Otherwise, Jewell did great in school, made many friends, and enjoyed
playing sports. Toward middle school Jewell
began to seek out other attention by going on line. By the time I met her, all electronics
including school tablets were off limits, but she still found ways to borrow
other devices to post pictures of herself in clothes that were not the school
uniform.
Latrece
and Robert were trained parents and they had the time to give Jewell. The adoption was finalized quickly but the
pain of abandonment was just beginning to surface. As we explored adoption in general and her
story specifically, Jewell went along with the program. As her attention-seeking behaviors became
more serious, she accepted the consequences and limits her parents set. It was helpful that her mother is a
technology company executive and knew her way around the parental controls on
telephones, laptops, tablets, and social media apps. But there was nothing they could do about the
most painful part of their daughter’s story, she had been abandoned. To their credit they stayed in touch with Nickie
and Kelly. They knew that Nickie was
going back to school to become…a therapist . . . and that Kelly missed Jewell.
Jewell
desperately wanted contact with her biological mother. As time went on, she accepted that she would
be growing up with Latrece and Robert.
But she held out a dream that she could have a big birthday party and
invite her mother to attend. On line, Nickie
was polite to her parents and wished Jewell well. At one point, with success in school, with
friends, and the basketball team fueling her self-confidence, Jewell decided
she would write 10 questions to her biological mother starting with why she
dropped her off at the shelter and never came back. Latrece intercepted Nakosha’s answers just as
our next therapy session was starting.
Did Jewell want to see the answers?
Should Latrece share them? How
would Jewell react? Could we help
her? After months of working together we
had a sense of comfort in the room.
These questions were central to Jewell’s journey to healing and would
determine whether future contact was possible.
As
she had from the start Nickie blamed Jewell; for misbehaving and causing
problems at school; for telling the therapist and bringing child welfare
workers to her door; for making her and Kelly’s life so difficult. Her mother wrote her that when Jewell was
ready to apologize they could talk.
Silence. Then, this nearly teenage girl, who up to this point had so
fiercely hidden her feelings and put on a happy face and pretended to like her
life, began to weep. There was nothing
to say. Robert wanted to make it better
but I directed him to squeeze in to the loveseat next to his daughter and his
wife. Nickie collapsed into their
shoulders and she cried. Silence. There was nothing to say, nothing to do,
except hold the space for this powerful expression of grief. We did nothing else the rest of the
session.
Many people
might ask, “Why do you want to make a child cry? Why does an adopted child need to talk about
this stuff?” The answer is because they
are thinking about it and acting it out most of the time, alone. The feelings come out in the strangest ways,
from eating to sleeping to toileting troubles.
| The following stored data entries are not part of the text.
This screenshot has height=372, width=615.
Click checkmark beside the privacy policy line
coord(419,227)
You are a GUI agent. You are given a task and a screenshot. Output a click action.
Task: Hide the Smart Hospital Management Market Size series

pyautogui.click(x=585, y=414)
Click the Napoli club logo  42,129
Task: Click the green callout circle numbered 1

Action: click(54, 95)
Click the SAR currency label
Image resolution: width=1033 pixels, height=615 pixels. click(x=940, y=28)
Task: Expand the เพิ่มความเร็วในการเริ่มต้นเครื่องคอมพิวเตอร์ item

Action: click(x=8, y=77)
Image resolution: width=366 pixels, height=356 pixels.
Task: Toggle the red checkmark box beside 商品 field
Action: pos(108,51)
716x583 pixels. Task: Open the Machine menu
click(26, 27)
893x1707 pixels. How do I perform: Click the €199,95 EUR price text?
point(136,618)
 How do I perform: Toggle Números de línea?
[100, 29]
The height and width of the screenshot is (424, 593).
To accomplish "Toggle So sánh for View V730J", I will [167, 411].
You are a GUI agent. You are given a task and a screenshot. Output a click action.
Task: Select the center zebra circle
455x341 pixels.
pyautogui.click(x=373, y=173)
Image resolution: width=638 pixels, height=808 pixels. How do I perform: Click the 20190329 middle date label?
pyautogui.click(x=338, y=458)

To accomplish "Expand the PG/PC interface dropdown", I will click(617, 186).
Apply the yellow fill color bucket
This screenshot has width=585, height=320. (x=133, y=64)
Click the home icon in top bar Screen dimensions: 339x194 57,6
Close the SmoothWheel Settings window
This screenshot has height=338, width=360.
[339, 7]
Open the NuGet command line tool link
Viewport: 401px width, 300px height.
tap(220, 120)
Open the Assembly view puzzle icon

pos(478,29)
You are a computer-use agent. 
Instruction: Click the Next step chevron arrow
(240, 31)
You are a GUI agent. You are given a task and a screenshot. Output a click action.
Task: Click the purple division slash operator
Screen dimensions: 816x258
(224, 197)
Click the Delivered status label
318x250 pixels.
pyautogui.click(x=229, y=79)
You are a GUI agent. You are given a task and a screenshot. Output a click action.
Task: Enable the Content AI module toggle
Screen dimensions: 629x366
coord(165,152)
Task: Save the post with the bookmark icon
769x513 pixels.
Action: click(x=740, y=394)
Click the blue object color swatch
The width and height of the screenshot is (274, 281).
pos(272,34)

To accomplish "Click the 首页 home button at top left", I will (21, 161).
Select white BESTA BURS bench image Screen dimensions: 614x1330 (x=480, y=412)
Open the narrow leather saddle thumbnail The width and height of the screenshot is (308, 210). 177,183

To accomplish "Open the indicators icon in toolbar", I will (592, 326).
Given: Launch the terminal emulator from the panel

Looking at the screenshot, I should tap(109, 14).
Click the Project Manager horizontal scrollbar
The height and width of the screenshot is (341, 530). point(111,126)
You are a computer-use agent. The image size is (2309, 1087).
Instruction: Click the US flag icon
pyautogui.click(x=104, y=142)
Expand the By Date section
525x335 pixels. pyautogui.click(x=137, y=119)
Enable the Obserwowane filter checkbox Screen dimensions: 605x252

The thoughts are coming out in all kinds of disruptive behaviors from
simple defiance to destruction. Crying is
a healthy expression of emotion, right?
Can crying not be cathartic? Likely the most important skill an adopted
parent can have or learn is managing grief and loss. We run the funeral home. You cannot get to adoption except through
loss; the child loses their first parents, the biological parent loses their
child, the adoptive parents lose their ideal child. We have to know how to navigate through this
swamp of sadness by creating space and rituals to mourn. And sometimes you have to prime the pump by
reading books, watching movies, playing music or showing and telling the child
the truth. It is like lancing a boil,
massaging the sore spot, releasing the pain in order to allow healing.